Our recent data show that in cardiac myocytes polyunsaturated fatty acids (PUFAs) are antiarrhythmic. They reduce I-Na, shorten the action potential, shift the threshold for excitation to more positive potentials, and prolong the relative refractory period. In this study we use patch-clamp techniques in whole-cell mode and confocal Ca2+ imaging to examine the effects of PUFAs on the voltage-gated L-type Ca2+ current (I-Ca,I-L), elementary sarcoplasmic reticulum Ca2+-release events (Ca2+-sparks), and [Ca2+](i) transients in isolated rat ventricular myocytes. Extracellular application of eicosapentaenoic acid (EPA; C20:5 n - 3) produced a prompt and reversible concentration-dependent suppression of I-Ca,I-L. The concentration of EPA to produce 50% inhibition of I-Ca was 0.8 mu M in neonatal rat heart cells and 2.1 mu M in adult ventricular myocytes. While the EPA induced suppression of I-Ca,I-L, it did not significantly alter the shape of the current-voltage relation but did produce a small, but significant, negative shift of the steady-state inactivation curve. The inhibition of I-Ca,I-L was voltage- and time-dependent, but not use- or frequency-dependent.

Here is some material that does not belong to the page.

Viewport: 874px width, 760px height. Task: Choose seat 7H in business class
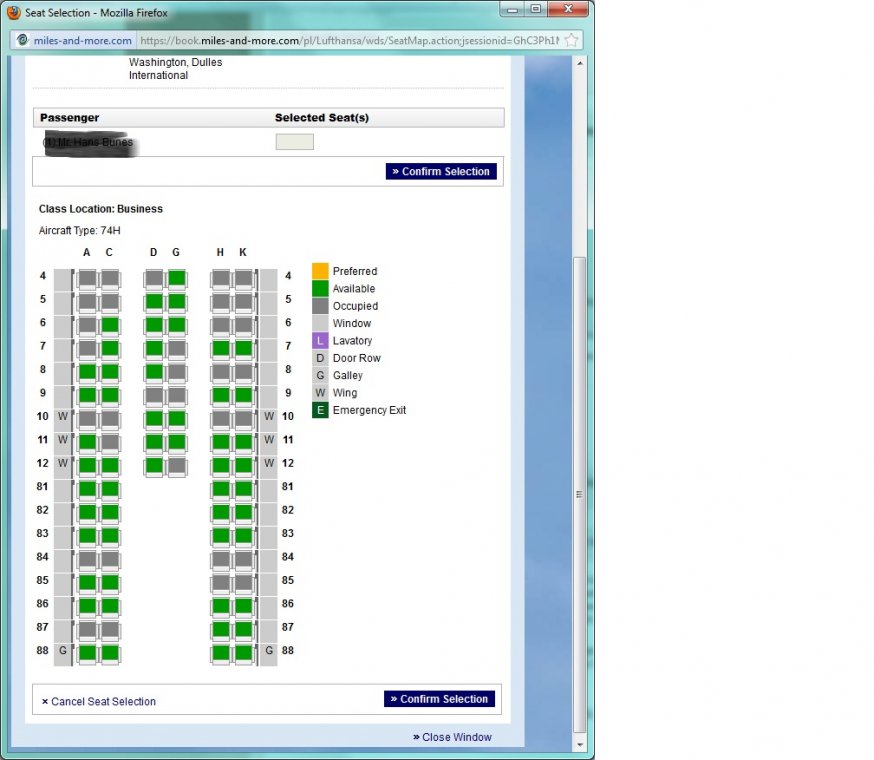point(220,348)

Other PUFAs, such as docosahexaenoic acid, arachidonic acid, linolenic acid, linoleic acid, conjugated linoleic acid, and eicosatetraynoic acid had similar effects on I-Ca,I-L as EPA. All-trans-retinoic acid, which had been shown to suppress induced arrhythmogenic activity in rat heart cells, also produced a significant inhibition of I-Ca,I-L. The saturated stearic acid and the monounsaturated oleic acid had no effect on I-Ca,I-L. Because both I-Ca,I-L and sarcoplasmic reticulum Ca2+-release underlie many cardiac arrhythmias, we examined the effects of EPA on I-Ca,I-L and Ca2+-sparks. While EPA suppressed both, it did not change the temporal or spatial character of the Ca2+-sparks, nor did it alter the ability of I-Ca,I-L to trigger Ca2+-sparks. We conclude that PUFAs may act as antiarrhythmic agents in vivo in normal and Ca2+-overloaded cells principally because they reduce Ca2+ entry by blocking I-Ca,I-L. Furthermore, PUFAs act directly to decrease I-Na and I-Ca,I-L, but indirectly to reduce the [Ca2+](i) transients and [Ca2+](i)-activated membrane current. Although a negative inotropic action is associated with application of PUFAs, it is clear that by reducing I-Ca,I-L, I-Na and Ca2+-sparks, PUFAs can reduce spontaneous extrasystoles in the heart. The mechanisms by which PUFAs act are discussed.